Vibram FiveFingers Lontra ReviewJanuary 9, 2013
- Significantly improved insulation compared to other FiveFingers models
- Good water resistance in puddles, mud and rain
- Solid traction on wet or muddy terrain
- Comfortable interior lining for sockless running
- Great barefoot ground feel
- Difficult to put on
- High ankle may irritate Achilles tendon
- Fit too snug for most socks
- Velcro strap is largely ineffective to improve fit
If you love FiveFingers but hate the way your toes easily get cold or soggy in winter conditions, the Lontra gives you all the protection you need to make it through the winter. They’re more cumbersome to use than other FiveFingers models, but maintain all the design and performance features that make this footwear so fun to wear.
With the Lontra, Vibram managed to add protective features without compromising weight. The Lontra weighs 6.75 oz, which isn’t too far removed from their 6.0-oz Bikila road running model, and actually lighter than the company’s outstanding 6.9-oz Spyridon LS trail shoe released last year.
Fit and Comfort
Thanks to a high, very snug ankle collar, the Lontra is definitely the most difficult FiveFingers model to get on your feet. Once they’re on, the soft microfiber lining and light cushioning make the Lontra quite comfortable against bare skin, and there’s very little movement of the foot inside the shoe even on irregular terrain. The neoprene ankle collar may dig into your Achilles tendon and cause irritation or even minor cuts on your first few runs, but softens with continued use. Thermoregulation is solid, providing adequate warmth for sockless running even with temps in the 30s.

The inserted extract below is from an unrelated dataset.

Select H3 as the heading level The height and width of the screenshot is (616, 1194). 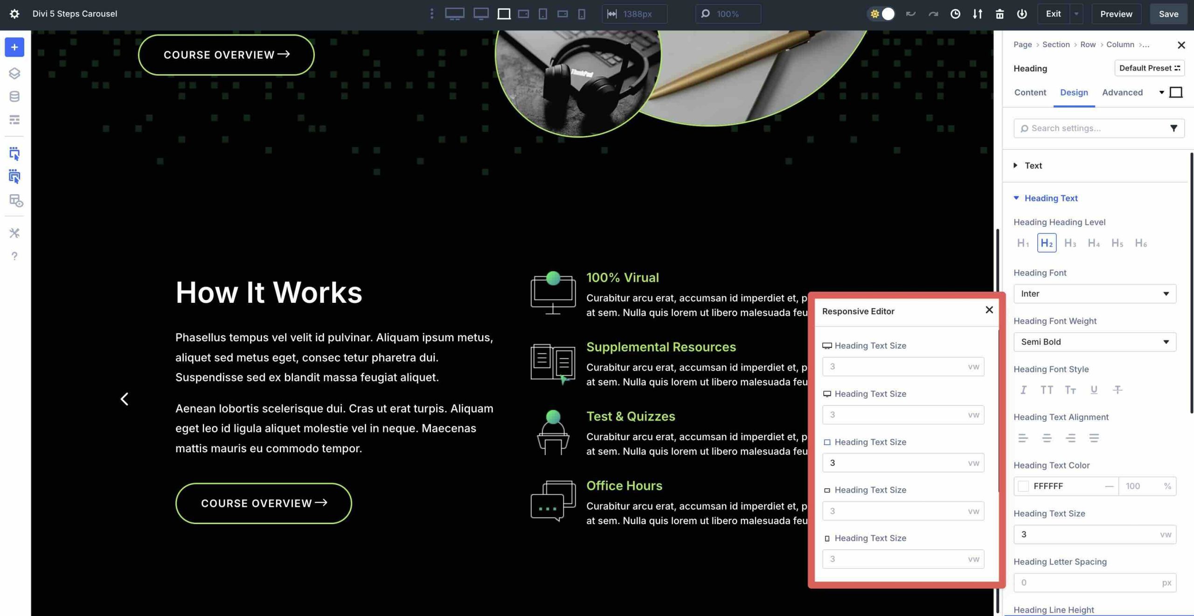pos(1070,243)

Strong flexibility from heel to toe and in all directions laterally and diagonally. Your feet can contour around most ground objects on the trail.
Total stack height is 7mm – 4mm outsole/midsole plus 3mm footbed – placing you fairly close to the ground. While this isn’t the thinnest of Vibram’s offerings, the combination of low stack height and full-range flexibility allow you to feel most rocks and roots on the trail.
As recently as a year ago, this TC-1 rubber tread pattern was Vibram’s top of the line offering for trail running. That changed with the introduction of last year’s Spyridon LS, but this pattern provides very adequate traction in wet and muddy conditions. It loses grip slightly on steep gravelly descents, and knobs in the heel area wear down after about 150-200 miles of trail use (or sooner with hybrid road/trail mileage).
Water resistance of the Lontra is outstanding, and keeps the elements at bay even during multi-hour mud runs. The stretch mesh upper demonstrates good resistance to tearing when bushwhacking off-trail. Interface between uppers and outsoles shows no problems with holes or tearing. It would be nice if the outsole knobs lasted a little longer before grinding down.
At $150, you’re definitely on the high end of the minimalist spectrum, but the price point is similar to other winterized trail shoes.